ENEM Digital 2020 - O desafio de reduzir as desigualdades entre as regiões do Brasil

Enviada em 26/08/2021

No período colonial, o foco dos extrativistas era o comércio do açúcar, mas ,por conta do encontro e posterior exploração do ouro, houve uma maior prioridade no interior da colônia, o que deixou o litoral açucareiro submetido ao descaso e a falta de abastecimento e de atenção devida. Consoante a essa situação, percebe-se que, no atual Brasil, ainda há a manutenção das desigualdades entre as regiões, de forma a prejudicar o desenvolvimento  harmônico e igualitário entre elas.Nesse sentido, em virtude da insuficiência legislativa e da falta de empatia regional, emerge um desafio complexo.

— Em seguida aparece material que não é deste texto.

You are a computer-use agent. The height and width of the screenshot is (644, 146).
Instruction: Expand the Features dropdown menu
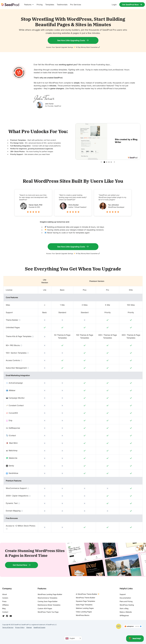(29, 5)
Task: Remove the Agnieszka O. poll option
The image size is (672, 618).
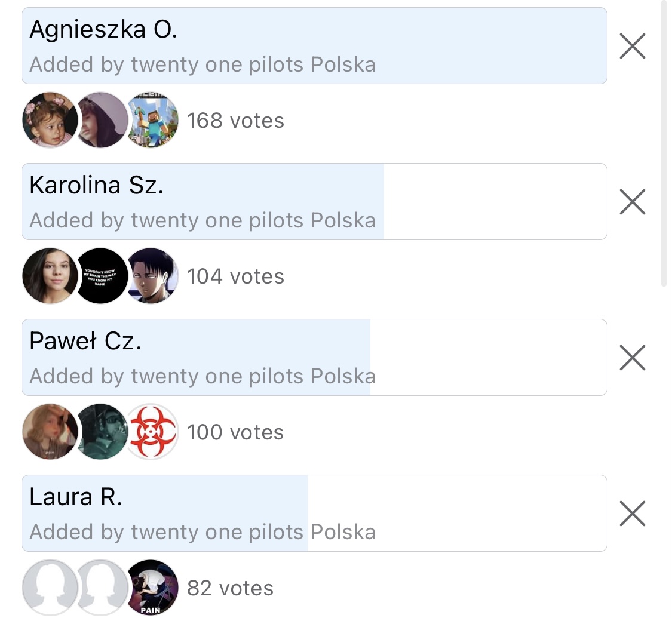Action: pyautogui.click(x=633, y=46)
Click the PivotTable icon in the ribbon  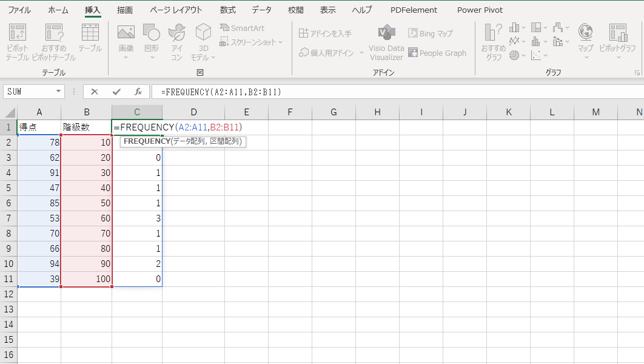18,41
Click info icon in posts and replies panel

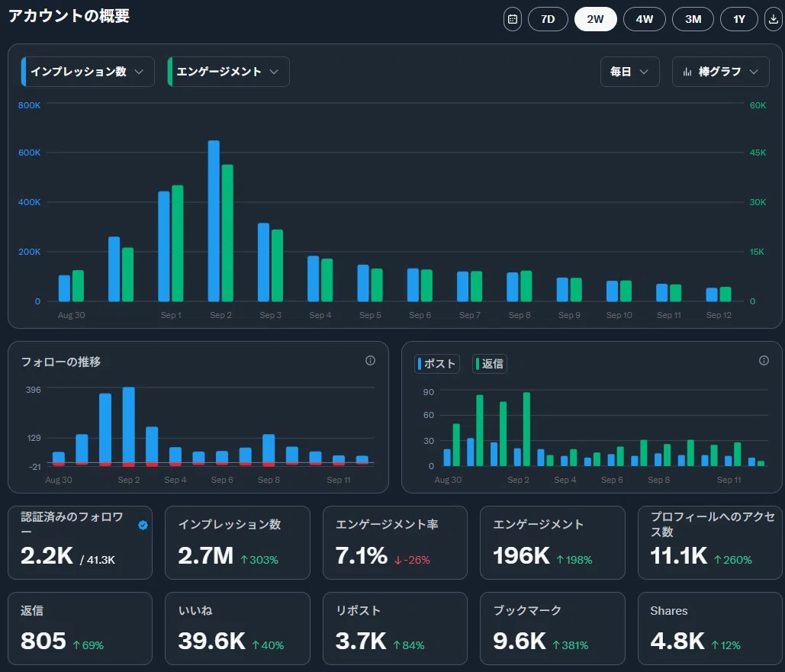pyautogui.click(x=764, y=361)
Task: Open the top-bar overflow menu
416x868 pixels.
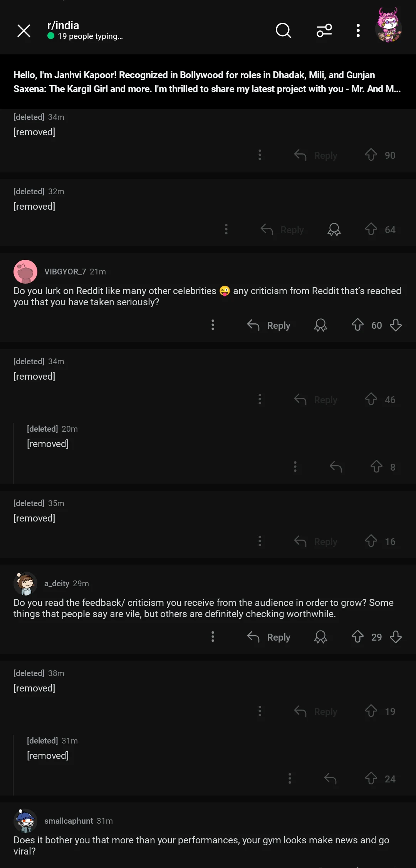Action: pyautogui.click(x=358, y=31)
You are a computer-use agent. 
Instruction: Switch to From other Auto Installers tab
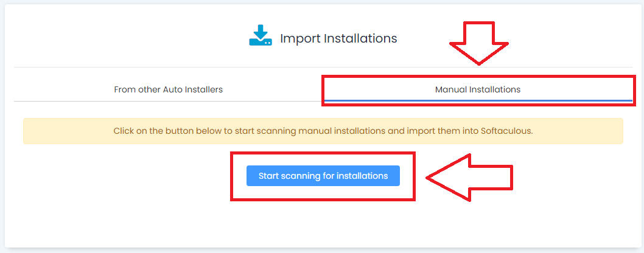click(169, 89)
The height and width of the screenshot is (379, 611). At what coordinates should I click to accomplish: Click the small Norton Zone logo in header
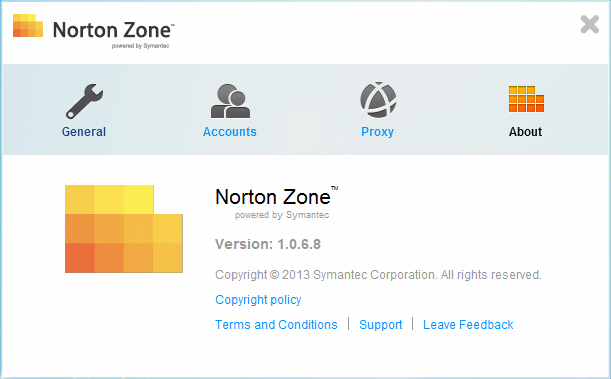(x=28, y=26)
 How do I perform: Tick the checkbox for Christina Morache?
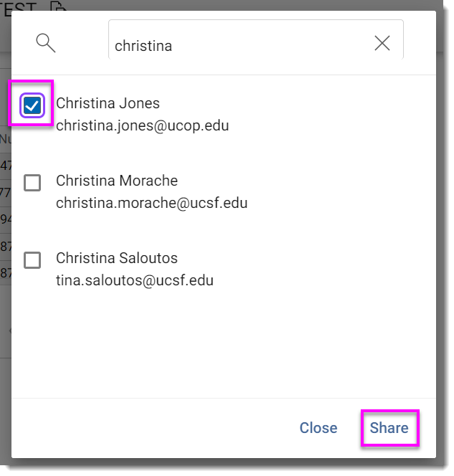pos(32,183)
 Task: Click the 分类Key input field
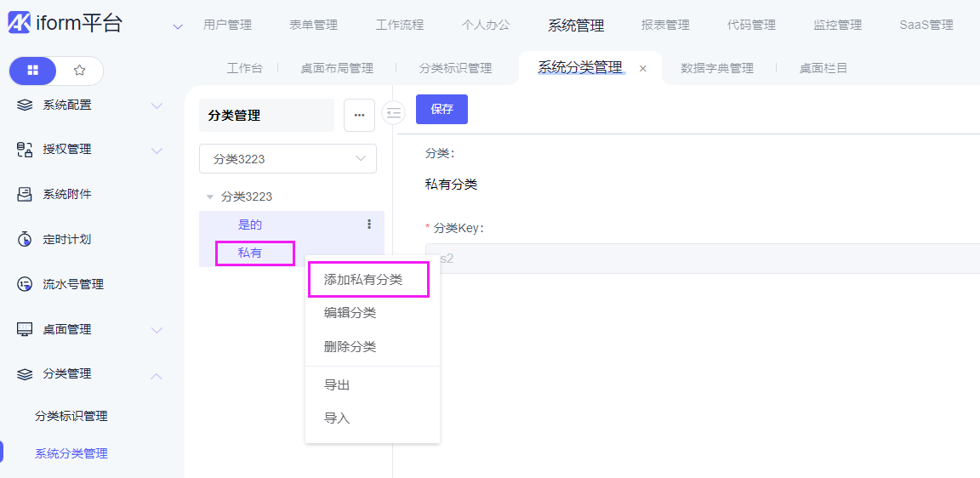point(698,259)
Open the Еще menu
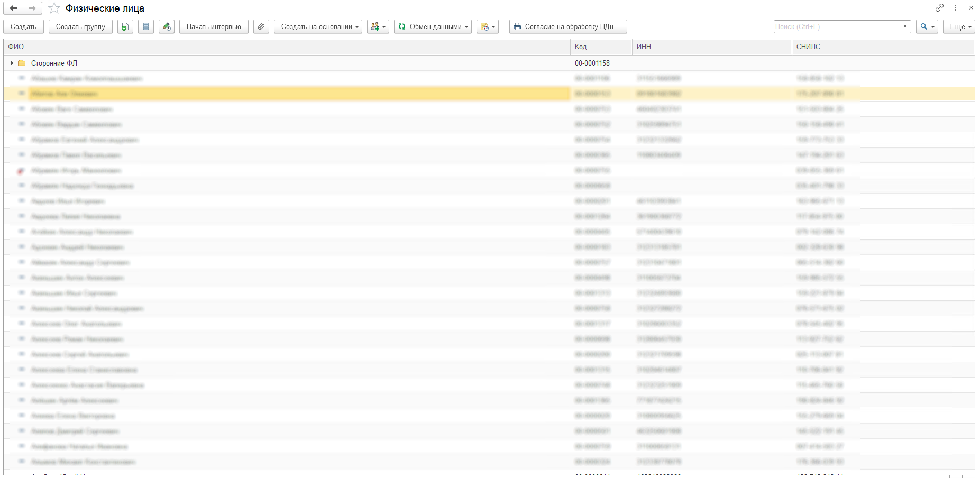The image size is (980, 478). (959, 26)
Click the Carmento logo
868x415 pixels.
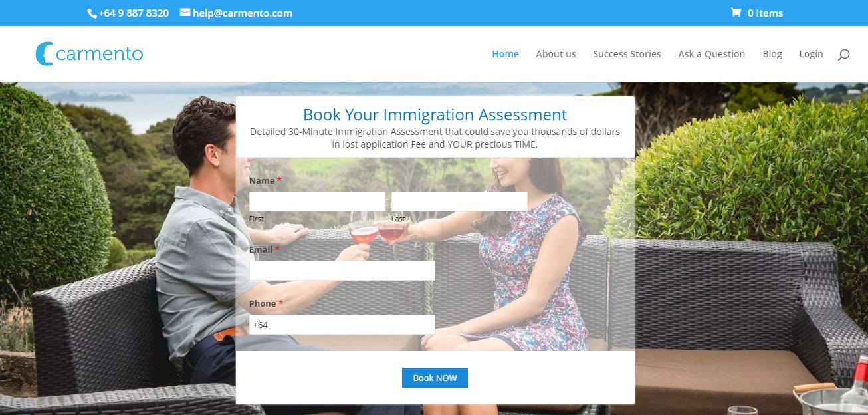click(89, 53)
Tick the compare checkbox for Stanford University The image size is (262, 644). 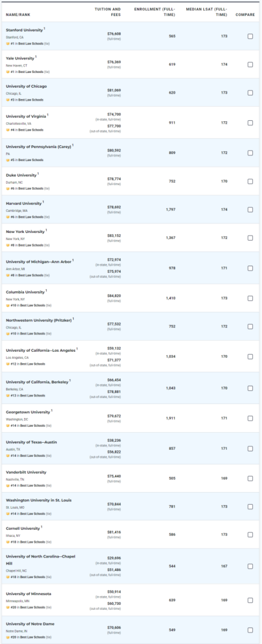tap(250, 36)
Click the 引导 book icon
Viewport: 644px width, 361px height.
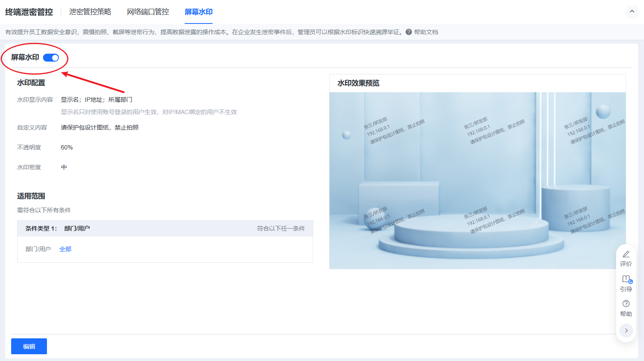[626, 279]
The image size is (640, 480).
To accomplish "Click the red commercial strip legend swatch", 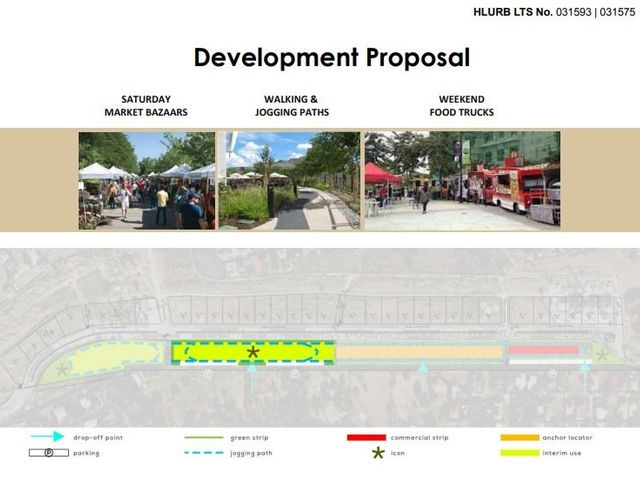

Em primeiro plano, a falta de efetividade das ações estatais contribui incisivamente para a continuação dessa situação. A esse respeito, o filósofo Jonh Locke afirma que “As leis fizeram-se para os homens e não para as leis” com o objetivo de evidenciar a necessidade de atuação prática do Estado. Entretanto, evidencia-se que, muitas vezes, não ocorre amplas ações governamentais que visem atenuar a desigualdade grave entre as regiões, a qual determina as limitações de acesso a serviços públicos, bem como a subcidadania das regiões banalizadas pelo governo. Diante disso, seja pelo baixo investimento financeiro estatal em qualidade de vida e oferta de serviços em regiões periféricas e sem desenvolvimento, seja pela escassez de programas governamentais que promovam a integração e o diálogo entre esses locais, como em  debates públicos entre as esferas de poder de cada localidade, a falta de igualdade regional encontrará terreno fértil na inoperância do Estado brasileiro.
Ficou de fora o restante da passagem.